▶ [Exercise material]:

━━━━━━━━━━━━━━━━━━━━

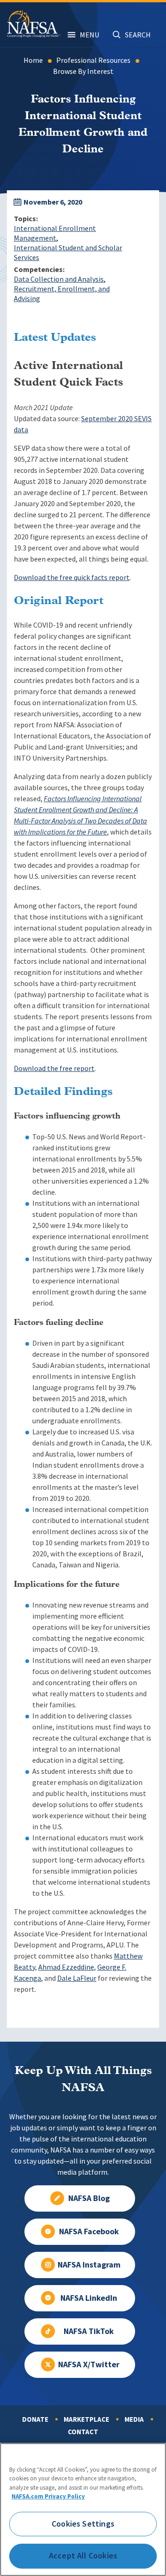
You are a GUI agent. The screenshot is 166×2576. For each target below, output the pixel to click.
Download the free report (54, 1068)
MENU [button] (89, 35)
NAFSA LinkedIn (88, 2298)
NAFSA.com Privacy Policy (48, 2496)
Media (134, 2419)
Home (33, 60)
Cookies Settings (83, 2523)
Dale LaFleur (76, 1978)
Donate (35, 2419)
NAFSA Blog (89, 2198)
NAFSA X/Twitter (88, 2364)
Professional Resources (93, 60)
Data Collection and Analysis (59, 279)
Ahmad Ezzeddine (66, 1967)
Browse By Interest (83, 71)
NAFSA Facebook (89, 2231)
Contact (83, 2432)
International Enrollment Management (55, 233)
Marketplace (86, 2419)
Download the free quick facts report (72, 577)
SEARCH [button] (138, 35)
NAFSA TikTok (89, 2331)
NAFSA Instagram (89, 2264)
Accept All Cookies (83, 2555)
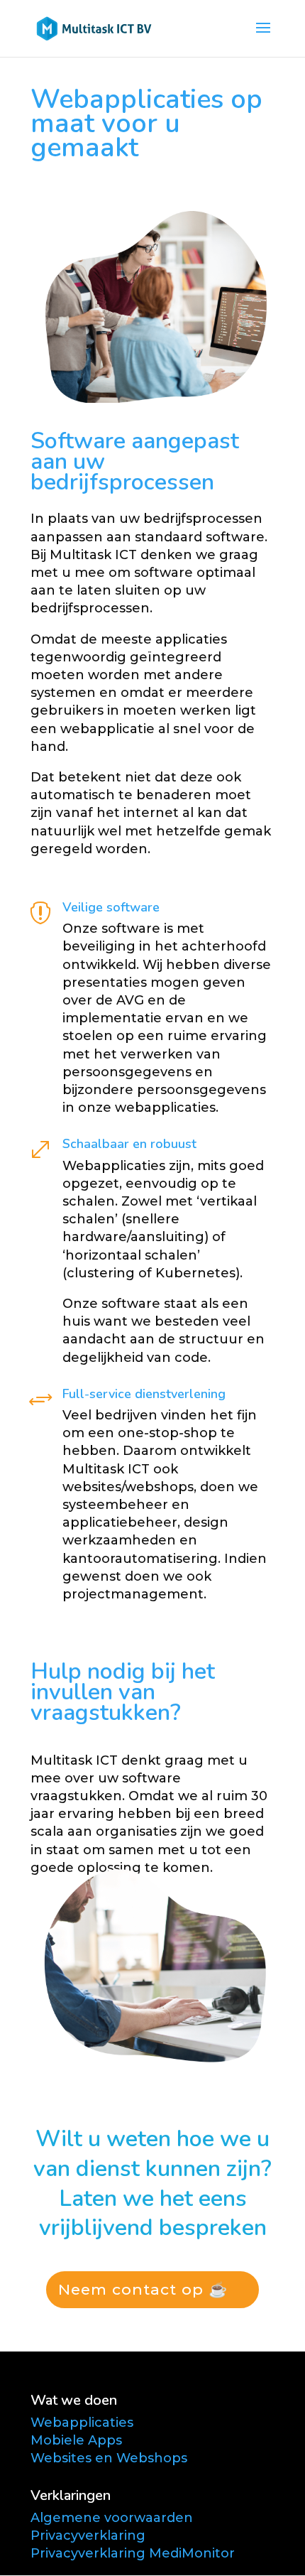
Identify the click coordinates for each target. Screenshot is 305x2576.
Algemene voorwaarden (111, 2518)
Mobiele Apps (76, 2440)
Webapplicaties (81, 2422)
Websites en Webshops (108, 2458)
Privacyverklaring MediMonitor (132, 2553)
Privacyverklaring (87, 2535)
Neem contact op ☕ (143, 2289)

━━━━━━━━━━━━━━━━━━━━

▶ [What needs to be done]: Give the material again exactly as it is, but keep the pictures out.

▶ [Written answer]:
You are a GUI agent. The screenshot is 166×2576. For each target below, output the pixel to click.
Download the free report (54, 1068)
MENU [button] (89, 35)
NAFSA LinkedIn (88, 2298)
NAFSA.com Privacy Policy (48, 2496)
Media (134, 2419)
Home (33, 60)
Cookies Settings (83, 2523)
Dale LaFleur (76, 1978)
Donate (35, 2419)
NAFSA Blog (89, 2198)
NAFSA X/Twitter (88, 2364)
Professional Resources (93, 60)
Data Collection and Analysis (59, 279)
Ahmad Ezzeddine (66, 1967)
Browse By Interest (83, 71)
NAFSA Facebook (89, 2231)
Contact (83, 2432)
International Enrollment Management (55, 233)
Marketplace (86, 2419)
Download the free quick facts report (72, 577)
SEARCH [button] (138, 35)
NAFSA TikTok (89, 2331)
NAFSA Instagram (89, 2264)
Accept All Cookies (83, 2555)
Identify the click coordinates for each target. Screenshot is 305x2576.
Algemene voorwaarden (111, 2518)
Mobiele Apps (76, 2440)
Webapplicaties (81, 2422)
Websites en Webshops (108, 2458)
Privacyverklaring MediMonitor (132, 2553)
Privacyverklaring (87, 2535)
Neem contact op ☕ (143, 2289)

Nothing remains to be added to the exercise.